Jack and his friends are starting to despair of the promise of his reinstatement ever being fulfilled, so he puts to sea in the Surprise on the South American mission, despite the twins’ birthday and Diana’s pregnancy.

Off Ireland, they encounter a French ship carrying a former compatriot of Stephen, who is very thankful when they fail to catch up.

They touch in Lisbon, Portugal, where Stephen purchases Sam Panda permission to be ordained, though he is a bastard, from the Patriarch of the Catholic Church, and Sir Joseph arrives overland to cancel their mission. It seems the Spanish got wind of the attempt to disrupt their empire by their nominal ally (a leak from the protector of Wray and Ledward?), but Blaine has allayed their fears, citing the thwarting of the French mission and swearing that the Surprise’s mission is pure privateering.

To further convince them, the Admiralty has decided to reinstate Aubrey and send him to the South China Sea in the Diane, where the French have sent Ledward and Wray to negotiate a treaty with the Sultan of the Malay state of Pula Prabang, offering shipwrights to build men-of-war to prey on Indiamen. The English envoy Mr. Fox (who is due a thirteen-gun salute upon coming aboard) is able, but quietly self-important.

The passage, during which Stephen learns Malay, is uneventful except for one very near brush with a lee shore thanks to the incompetence of the second lieutenant Elliot.

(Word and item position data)
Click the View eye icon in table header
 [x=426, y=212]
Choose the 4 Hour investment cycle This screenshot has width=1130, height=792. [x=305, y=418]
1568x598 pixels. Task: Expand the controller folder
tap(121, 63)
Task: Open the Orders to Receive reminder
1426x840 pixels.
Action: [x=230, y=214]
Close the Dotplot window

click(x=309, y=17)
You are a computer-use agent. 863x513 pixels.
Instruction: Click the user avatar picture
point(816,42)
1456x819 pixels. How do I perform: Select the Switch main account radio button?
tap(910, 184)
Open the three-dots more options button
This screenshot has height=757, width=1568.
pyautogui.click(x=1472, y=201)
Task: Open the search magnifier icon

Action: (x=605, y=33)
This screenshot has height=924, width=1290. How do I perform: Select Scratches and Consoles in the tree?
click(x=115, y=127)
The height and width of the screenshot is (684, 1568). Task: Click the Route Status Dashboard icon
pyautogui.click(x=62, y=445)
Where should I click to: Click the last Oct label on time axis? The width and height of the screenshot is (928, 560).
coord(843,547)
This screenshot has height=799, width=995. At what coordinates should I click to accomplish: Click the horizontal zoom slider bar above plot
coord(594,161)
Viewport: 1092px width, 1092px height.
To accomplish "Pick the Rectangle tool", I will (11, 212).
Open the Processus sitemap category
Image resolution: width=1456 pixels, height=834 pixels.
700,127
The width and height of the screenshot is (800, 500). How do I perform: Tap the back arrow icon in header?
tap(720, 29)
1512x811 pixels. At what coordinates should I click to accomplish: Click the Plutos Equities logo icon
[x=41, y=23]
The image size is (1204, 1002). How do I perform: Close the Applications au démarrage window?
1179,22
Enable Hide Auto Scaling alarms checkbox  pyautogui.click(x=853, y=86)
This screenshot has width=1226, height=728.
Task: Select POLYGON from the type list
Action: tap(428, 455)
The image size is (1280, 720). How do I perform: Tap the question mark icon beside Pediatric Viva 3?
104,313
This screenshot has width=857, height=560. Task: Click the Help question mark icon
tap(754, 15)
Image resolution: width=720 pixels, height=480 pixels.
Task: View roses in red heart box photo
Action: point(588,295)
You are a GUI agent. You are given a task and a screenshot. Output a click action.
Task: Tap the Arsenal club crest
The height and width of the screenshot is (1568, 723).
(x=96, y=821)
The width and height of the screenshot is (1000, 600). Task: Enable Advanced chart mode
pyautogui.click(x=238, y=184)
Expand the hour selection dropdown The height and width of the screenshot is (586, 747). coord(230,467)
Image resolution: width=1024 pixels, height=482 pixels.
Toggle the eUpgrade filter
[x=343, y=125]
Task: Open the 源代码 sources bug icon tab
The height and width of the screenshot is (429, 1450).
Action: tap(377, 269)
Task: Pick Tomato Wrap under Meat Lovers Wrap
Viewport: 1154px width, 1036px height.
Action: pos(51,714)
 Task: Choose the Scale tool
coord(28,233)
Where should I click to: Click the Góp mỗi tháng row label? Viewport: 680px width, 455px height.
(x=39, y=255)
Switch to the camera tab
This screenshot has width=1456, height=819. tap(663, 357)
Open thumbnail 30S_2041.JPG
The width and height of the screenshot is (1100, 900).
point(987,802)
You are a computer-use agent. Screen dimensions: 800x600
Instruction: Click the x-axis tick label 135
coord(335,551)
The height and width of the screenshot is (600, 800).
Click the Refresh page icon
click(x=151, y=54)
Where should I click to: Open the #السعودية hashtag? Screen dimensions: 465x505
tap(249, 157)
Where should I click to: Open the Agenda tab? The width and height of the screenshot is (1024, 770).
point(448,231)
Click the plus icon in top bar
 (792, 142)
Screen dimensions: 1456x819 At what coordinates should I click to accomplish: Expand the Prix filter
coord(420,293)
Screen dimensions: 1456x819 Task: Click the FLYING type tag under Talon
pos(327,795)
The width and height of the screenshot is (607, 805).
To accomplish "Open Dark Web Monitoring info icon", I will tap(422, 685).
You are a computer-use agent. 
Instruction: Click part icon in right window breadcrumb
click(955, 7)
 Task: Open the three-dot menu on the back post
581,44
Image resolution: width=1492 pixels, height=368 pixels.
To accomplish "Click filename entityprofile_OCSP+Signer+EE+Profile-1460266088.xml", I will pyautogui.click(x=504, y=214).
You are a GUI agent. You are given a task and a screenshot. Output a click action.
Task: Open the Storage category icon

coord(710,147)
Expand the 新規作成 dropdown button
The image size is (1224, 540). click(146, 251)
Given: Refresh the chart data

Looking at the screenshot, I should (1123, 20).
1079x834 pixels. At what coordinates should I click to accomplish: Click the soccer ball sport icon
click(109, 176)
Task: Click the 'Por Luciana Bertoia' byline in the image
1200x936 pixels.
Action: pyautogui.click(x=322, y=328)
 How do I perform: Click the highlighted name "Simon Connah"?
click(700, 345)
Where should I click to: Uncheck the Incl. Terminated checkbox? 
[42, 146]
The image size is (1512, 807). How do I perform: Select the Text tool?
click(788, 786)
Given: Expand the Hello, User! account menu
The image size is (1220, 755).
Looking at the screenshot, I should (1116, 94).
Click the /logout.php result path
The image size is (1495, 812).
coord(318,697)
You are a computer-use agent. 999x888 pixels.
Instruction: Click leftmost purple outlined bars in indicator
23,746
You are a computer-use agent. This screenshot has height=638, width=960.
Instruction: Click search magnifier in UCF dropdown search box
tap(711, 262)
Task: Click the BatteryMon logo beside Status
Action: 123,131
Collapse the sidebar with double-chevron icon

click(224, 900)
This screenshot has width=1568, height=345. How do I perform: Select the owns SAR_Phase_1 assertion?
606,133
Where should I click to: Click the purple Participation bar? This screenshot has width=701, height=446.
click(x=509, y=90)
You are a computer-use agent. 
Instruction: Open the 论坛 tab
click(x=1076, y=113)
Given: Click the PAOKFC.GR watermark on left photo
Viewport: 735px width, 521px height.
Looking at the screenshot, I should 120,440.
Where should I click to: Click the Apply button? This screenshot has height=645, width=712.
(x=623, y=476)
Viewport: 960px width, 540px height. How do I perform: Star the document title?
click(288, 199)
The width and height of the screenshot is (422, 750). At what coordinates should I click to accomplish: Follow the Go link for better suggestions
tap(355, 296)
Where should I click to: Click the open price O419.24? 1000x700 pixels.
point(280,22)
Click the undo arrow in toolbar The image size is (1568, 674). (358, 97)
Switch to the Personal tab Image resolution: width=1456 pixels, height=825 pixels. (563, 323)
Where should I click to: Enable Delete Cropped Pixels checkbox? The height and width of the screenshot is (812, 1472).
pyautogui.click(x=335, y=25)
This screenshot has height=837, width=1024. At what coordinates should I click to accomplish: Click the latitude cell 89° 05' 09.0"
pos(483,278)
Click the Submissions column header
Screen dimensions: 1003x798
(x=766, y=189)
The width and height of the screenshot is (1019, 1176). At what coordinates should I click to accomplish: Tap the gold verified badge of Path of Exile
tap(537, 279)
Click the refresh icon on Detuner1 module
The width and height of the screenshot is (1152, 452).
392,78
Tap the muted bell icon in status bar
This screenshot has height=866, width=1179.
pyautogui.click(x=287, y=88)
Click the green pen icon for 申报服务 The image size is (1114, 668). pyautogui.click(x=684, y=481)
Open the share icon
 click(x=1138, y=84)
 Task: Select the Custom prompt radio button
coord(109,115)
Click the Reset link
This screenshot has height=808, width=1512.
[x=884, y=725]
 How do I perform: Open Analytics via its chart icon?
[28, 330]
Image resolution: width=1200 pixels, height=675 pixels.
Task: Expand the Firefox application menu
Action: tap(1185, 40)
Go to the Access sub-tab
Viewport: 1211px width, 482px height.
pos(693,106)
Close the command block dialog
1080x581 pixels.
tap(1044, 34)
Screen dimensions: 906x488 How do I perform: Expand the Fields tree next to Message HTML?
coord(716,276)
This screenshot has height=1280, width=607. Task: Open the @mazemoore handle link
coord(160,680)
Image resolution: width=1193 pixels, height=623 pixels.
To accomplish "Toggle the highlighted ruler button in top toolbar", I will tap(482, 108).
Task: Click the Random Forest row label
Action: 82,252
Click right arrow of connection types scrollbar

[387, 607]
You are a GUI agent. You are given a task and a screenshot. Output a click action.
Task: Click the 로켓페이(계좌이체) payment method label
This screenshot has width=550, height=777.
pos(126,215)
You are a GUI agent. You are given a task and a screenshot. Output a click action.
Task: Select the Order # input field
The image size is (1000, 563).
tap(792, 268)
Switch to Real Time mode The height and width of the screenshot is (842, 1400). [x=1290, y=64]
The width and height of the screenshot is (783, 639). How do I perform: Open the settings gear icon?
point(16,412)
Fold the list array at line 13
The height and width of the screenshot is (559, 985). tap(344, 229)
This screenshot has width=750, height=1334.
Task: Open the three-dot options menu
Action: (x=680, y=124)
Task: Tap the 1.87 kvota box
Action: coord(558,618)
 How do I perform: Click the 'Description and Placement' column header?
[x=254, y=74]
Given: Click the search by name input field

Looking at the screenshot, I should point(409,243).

### [To do]
(A) In the plot summary, what language does Stephen learn during the passage?
(B) Shift every coordinate in the answers by adding 137, for the entries that begin at the line containing "Where should I click to: Click the last" and stop after the line containing "coord(843,547)". Write those lines out again, requests included.

### [Response list]
(A) Malay.

(B)
Where should I click to: Click the last Oct label on time axis? The width and height of the screenshot is (928, 560).
coord(980,684)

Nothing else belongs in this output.